Growing up, our home was a cast iron home.  I, of course, knew there were other types of pans out there, but they were the sum total for us.  My parents grew up with cast iron and it seemed a long tradition was upheld.  Because they just were our everyday, I grew up knowing the ins and outs of caring for them and cooking in them and never really gave it a second thought.  I definitely didn’t know there was a faction of people scared of using them for a variety of reasons, which, knowing my personality, was probably a good thing.

My husband and I bought our first cast iron pan several years into our marriage. It quickly multiplied and edged out any other contenders collected from wedding gifts or picked up cheaply while we were newlyweds. This pan is my favorite, now.  It’s worn and grooved in all the right ways.  Seasoned and smooth.  Wearing its age nicely.

When my grandmother passed away, my mother found a cast iron pan that was rusted and discarded and placed outside.  It was in rough shape.  When no one else wanted it, my mom took it home and carefully restored it to its purposeful glory.  Having seen the before, I asked how she brought it back to life.  She scraped off any food, rust and mud from the entire pan.  She was uncertain how to attack the next part, but decided to put it in the self-cleaning oven to see what happened.  She said the worst that could happen is it would ruin it and she would learn a lesson and the best would be that she would be able to take one last layer of ruin off and have a useable pan.  The best happened.  Once it was out, she had a storied and useable pan to work with.  She then cleaned it with dish soap and hot water a couple of times, seasoned it and now uses it regularly.  It was with that story in mind that I watched my husband stack our cast iron to one side of our sink, arm himself with some sandpaper and get to work. 

Aside from our first pan, we have several newer pieces of cast iron cookware.  Bread pans, a dutch oven, a pizza “stone”, several frying pans in a variety of sizes all housed in a cupboard that groans beneath the weight of it all.  Our bread pans are well used, my husband regularly making bread as a way to decompress from life’s stresses, but they always seemed a little more rough than he likes, bread sometimes sticking instead of falling onto the cooling racks.  After a little research, he felt confident he could remedy this with his new found nothing but time on his hands.  He worked all morning, scrubbing the spots that stuck until smooth and evening out the dips in each pan.  He sanded and cleaned and sanded again.  By the time he was done, our pans bore a dull grey sheen instead of the black they once were and they were smooth and even.  A drag across from a spatula satisfied any doubts.  After cleaning thoroughly, he reseasoned our pans and placed them in the oven to bake.  They are beautiful.  He has another round to go before they are all done, this taking far more time than either of us anticipated, but is confident that all of our pans will be up to his standards by the time life returns to a new normal and his practice is up and running once again.  I think, perhaps, he’ll even be grateful in the near future as his baking for stress relief upticks in the face of the virus.

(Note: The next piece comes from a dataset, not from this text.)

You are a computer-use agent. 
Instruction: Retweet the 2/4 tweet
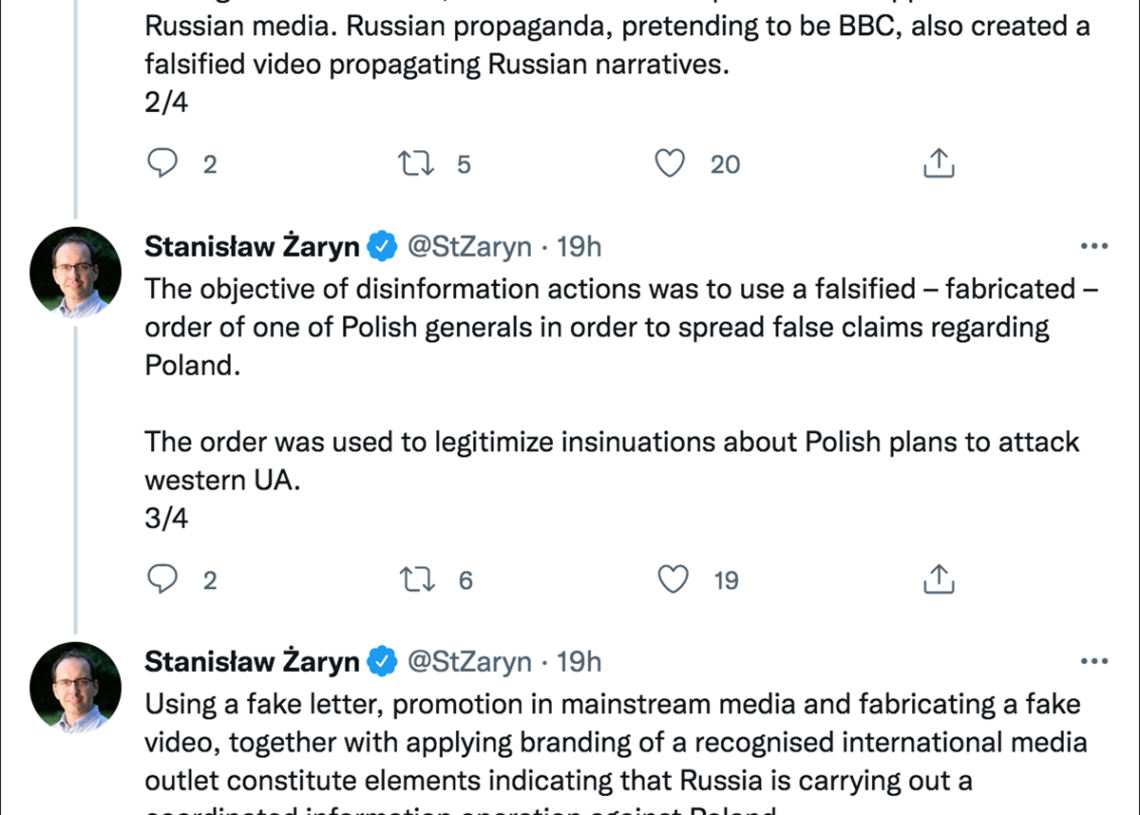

If you haven’t dared dip your feet into the world of cast iron, here are a few of the benefits to making the switch.  They are naturally non-stick.  No more wonder or worry if your current pans are harming you long term.  They hold their heat amazingly well and once the nuance is out of the way, I find cooking is less fussy than with other cookware.  They are a great source if you find yourself needing a little iron supplement to your diet.  They are perfect for a variety of utensils.  Use your metal scrapers without worry of damage!  They are durable and last beyond a lifetime and, as with most things, they only get better with use and age.